Up until now Optimize Images would, by default, apply a fixed 80 value for the JPEG quality or compression level. Now, it’s dynamic by default. It will test with a few settings between 75 and 80 and try to determine the best one for each image, trying to squeeze a few kilobytes more without adding a lot more visual artifacts. Hopefully, it will allow for smaller files sizes and almost the same image quality.

In case you still prefer to set a static value for JPEG quality, you still can use the -q argument and specify the value you want (the old default was 80). Also, if you just want it to run as fast as possible, now the -f/--fast-mode argument also disables this dynamic/variable JPEG setting.

How it works

The implemented algorithm for image comparison is based, I believe, on the Sum of Absolute Differences. While there may be more advanced perceptual comparison algorithms, like SSIM, they usually either are more CPU intensive, or require packages that can’t be used on Pythonista. So, to keep compatibility with iOS, I am opting for this method.

• DATASET ENTRIES
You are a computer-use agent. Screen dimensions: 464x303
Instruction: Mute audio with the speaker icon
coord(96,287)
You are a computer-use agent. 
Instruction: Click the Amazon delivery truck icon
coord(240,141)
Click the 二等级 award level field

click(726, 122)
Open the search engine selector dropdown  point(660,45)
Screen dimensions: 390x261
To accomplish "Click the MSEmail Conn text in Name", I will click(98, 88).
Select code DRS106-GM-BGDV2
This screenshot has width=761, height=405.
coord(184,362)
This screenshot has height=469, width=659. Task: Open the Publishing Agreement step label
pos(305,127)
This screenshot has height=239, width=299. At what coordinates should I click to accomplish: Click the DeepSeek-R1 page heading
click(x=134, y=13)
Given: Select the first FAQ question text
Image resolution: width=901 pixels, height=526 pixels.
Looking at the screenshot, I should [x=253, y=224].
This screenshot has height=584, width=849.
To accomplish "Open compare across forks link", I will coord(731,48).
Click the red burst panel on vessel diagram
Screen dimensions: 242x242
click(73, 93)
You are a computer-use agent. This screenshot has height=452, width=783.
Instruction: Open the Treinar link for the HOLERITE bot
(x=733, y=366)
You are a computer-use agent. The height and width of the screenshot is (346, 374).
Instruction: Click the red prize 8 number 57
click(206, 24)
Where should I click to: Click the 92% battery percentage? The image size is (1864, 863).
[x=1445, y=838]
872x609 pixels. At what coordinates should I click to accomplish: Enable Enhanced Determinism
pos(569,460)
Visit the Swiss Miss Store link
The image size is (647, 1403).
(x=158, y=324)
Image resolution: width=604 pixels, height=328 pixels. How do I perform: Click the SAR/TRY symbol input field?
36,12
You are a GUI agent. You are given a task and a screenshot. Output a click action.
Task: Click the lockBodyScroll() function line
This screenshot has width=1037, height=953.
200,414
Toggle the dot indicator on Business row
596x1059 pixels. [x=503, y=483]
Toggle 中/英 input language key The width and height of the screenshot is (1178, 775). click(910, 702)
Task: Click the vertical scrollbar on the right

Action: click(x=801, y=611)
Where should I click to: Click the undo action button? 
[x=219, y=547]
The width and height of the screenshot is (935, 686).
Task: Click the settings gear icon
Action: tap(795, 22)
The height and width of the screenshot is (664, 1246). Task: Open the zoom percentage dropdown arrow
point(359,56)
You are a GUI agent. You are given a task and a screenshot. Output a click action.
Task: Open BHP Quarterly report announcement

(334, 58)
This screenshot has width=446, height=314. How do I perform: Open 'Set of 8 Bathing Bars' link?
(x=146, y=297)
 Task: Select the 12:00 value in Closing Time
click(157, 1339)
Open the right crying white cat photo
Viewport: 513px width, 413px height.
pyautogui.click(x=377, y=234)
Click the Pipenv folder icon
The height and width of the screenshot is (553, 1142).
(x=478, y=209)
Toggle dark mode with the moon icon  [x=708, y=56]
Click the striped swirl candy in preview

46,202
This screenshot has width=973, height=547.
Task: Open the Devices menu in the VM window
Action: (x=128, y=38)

• DO THIS
Rewrite the JPEG quality text from "How it works" to "opting for this method.", changing "Sum of Absolute Differences" to "Mean Squared Error".

• CORRECT ANSWER
How it works

The implemented algorithm for image comparison is based, I believe, on the Mean Squared Error. While there may be more advanced perceptual comparison algorithms, like SSIM, they usually either are more CPU intensive, or require packages that can’t be used on Pythonista. So, to keep compatibility with iOS, I am opting for this method.